SELECTED EXTRACT>

- - -

Below is a link to a picture of the McCourt brothers:
http://www.irishartscenter.org/images/mccourt-bros2-150x180.jpg
Top row left to right: Frank (R.i.P) and Malachy
Bottom row left to right: Alphonsus and Michael
Thursday, November 12, 2009
Discussion director
In the last chapter, Frank is a little bit older, about eleven years old, and he is starting to realize that his father is an alcoholic and that what he is doing is wrong. He also adds that when he looks at his father drinking he sees the look Eugene had in his eyes when Oliver died.
Why do you think Franks views has changed suddenly towards his father? And why do you think Malachy Sr. Drinks excessively?
-Donna Wylie
Summarizer; Chapter 7
In this chapter, Angela gives birth to her fourth child a boy whom she names Alphonsus. Many family members give the famly money for baby Alphonsus, but of course Malachy Sr. goes to the pub and gets drunk with the money. Angela tells the boys to go to the pub to get Malachy Sr. but of course he refuses, and turns them away while the baby at home is starving. This is the first time in this book where Frank is feeling angry about his father, in previous chapters he would ignore those feelings and think of the times he sat on his father's lap in the morning and he would feel better.

- - -

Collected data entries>
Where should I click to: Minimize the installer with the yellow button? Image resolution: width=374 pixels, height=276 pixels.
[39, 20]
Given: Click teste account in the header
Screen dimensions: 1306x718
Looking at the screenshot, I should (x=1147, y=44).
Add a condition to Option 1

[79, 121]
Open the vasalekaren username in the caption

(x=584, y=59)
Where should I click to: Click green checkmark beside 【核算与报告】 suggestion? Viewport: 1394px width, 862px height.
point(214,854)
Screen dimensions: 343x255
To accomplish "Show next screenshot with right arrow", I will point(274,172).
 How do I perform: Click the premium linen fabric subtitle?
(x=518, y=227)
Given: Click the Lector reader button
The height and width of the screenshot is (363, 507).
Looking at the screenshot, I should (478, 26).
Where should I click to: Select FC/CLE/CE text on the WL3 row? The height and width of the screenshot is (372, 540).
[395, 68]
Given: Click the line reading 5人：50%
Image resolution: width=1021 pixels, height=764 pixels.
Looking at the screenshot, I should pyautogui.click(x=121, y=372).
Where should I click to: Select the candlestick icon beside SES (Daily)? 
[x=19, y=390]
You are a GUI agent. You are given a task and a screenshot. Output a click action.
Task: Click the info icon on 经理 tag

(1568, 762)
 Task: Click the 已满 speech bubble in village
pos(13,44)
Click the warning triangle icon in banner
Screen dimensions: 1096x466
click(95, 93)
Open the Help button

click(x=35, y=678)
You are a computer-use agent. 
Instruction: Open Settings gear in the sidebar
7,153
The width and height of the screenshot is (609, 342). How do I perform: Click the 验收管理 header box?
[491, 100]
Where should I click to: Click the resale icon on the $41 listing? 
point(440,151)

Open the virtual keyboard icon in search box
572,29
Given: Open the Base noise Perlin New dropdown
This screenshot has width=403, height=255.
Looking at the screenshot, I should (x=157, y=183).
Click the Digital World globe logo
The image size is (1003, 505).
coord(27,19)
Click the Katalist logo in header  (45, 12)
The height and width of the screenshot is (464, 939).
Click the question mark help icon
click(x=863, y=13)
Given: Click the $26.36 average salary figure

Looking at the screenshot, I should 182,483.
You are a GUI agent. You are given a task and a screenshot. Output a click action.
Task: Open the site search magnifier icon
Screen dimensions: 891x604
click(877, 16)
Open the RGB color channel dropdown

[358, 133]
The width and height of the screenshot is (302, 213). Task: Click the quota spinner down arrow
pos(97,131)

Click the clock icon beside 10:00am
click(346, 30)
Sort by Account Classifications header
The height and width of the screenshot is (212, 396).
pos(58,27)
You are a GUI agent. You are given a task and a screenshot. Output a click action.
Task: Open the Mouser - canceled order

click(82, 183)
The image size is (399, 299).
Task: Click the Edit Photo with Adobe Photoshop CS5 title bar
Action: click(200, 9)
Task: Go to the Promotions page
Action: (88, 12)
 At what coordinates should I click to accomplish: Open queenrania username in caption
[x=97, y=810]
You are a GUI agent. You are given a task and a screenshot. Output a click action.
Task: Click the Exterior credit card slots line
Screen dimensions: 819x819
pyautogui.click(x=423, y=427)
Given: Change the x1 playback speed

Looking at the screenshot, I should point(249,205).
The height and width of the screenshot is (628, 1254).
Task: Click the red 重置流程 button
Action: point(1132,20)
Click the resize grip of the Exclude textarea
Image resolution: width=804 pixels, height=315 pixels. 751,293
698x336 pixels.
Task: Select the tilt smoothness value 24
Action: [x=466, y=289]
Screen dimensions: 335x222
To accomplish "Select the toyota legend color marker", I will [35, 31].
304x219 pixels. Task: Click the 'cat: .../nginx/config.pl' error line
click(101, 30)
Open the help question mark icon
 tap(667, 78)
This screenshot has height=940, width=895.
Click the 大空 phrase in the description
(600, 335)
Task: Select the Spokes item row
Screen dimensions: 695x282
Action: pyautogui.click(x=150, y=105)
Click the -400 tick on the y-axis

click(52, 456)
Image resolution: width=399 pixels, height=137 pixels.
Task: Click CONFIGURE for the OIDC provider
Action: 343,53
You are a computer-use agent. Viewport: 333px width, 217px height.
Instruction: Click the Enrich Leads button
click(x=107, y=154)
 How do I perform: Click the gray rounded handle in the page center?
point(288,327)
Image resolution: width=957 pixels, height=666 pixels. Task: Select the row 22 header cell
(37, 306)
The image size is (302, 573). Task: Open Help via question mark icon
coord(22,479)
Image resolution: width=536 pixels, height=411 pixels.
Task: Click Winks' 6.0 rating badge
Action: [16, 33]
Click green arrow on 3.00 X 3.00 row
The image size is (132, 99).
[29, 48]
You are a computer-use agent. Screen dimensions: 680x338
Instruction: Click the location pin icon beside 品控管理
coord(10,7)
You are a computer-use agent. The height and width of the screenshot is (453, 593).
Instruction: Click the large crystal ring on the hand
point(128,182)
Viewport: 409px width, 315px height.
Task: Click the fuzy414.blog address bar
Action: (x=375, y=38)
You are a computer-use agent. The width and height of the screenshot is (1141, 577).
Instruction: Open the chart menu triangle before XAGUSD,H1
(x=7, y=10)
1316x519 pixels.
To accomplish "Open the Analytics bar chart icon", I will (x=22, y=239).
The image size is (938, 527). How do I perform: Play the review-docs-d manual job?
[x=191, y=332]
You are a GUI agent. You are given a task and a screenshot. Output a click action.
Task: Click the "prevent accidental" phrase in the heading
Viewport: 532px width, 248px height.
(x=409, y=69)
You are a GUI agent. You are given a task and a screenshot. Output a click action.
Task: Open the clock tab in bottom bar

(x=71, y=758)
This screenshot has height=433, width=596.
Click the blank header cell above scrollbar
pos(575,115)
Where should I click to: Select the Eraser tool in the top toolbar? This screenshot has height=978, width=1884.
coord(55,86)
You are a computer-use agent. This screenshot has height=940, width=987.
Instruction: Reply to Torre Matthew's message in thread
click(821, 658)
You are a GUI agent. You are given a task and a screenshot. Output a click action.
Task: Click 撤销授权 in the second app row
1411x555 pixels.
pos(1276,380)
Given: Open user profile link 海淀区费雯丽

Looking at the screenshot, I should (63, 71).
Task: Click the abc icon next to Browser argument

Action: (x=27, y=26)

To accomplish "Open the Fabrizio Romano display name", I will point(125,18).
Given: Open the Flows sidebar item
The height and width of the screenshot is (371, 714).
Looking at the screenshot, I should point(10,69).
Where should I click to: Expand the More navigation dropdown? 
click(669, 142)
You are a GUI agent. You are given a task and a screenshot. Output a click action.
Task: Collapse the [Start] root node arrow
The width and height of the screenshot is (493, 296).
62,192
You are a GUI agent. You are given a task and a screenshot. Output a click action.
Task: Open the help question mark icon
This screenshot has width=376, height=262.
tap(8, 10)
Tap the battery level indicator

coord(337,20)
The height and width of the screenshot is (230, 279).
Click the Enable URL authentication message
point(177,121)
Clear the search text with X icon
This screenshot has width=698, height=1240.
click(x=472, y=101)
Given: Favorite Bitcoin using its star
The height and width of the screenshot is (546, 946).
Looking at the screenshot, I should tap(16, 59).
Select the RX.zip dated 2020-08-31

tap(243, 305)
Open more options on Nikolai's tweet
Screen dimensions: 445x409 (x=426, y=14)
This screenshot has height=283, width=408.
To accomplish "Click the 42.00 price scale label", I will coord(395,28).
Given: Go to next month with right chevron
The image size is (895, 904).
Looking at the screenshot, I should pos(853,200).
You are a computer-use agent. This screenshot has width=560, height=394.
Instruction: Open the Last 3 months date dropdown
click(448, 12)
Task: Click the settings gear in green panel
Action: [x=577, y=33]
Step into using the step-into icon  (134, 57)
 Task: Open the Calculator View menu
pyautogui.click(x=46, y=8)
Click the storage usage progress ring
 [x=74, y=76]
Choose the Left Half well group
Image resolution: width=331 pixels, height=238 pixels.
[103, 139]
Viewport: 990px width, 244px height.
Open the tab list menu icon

- - -

TASK STATEMENT>
Decide whether each statement agrees with the posts about the McCourt family, answering yes or no and quoting the deciding words: (a) In Chapter 7, Angela names her fourth child Alphonsus. (b) When the boys are sent to the pub, Malachy Sr. comes home with them. (c) In the picture, Michael is in the top row.

TASK ANSWER>
(a) Yes: "Angela gives birth to her fourth child a boy whom she names Alphonsus."
(b) No: "he refuses, and turns them away while the baby at home is starving."
(c) No: "Bottom row left to right: Alphonsus and Michael"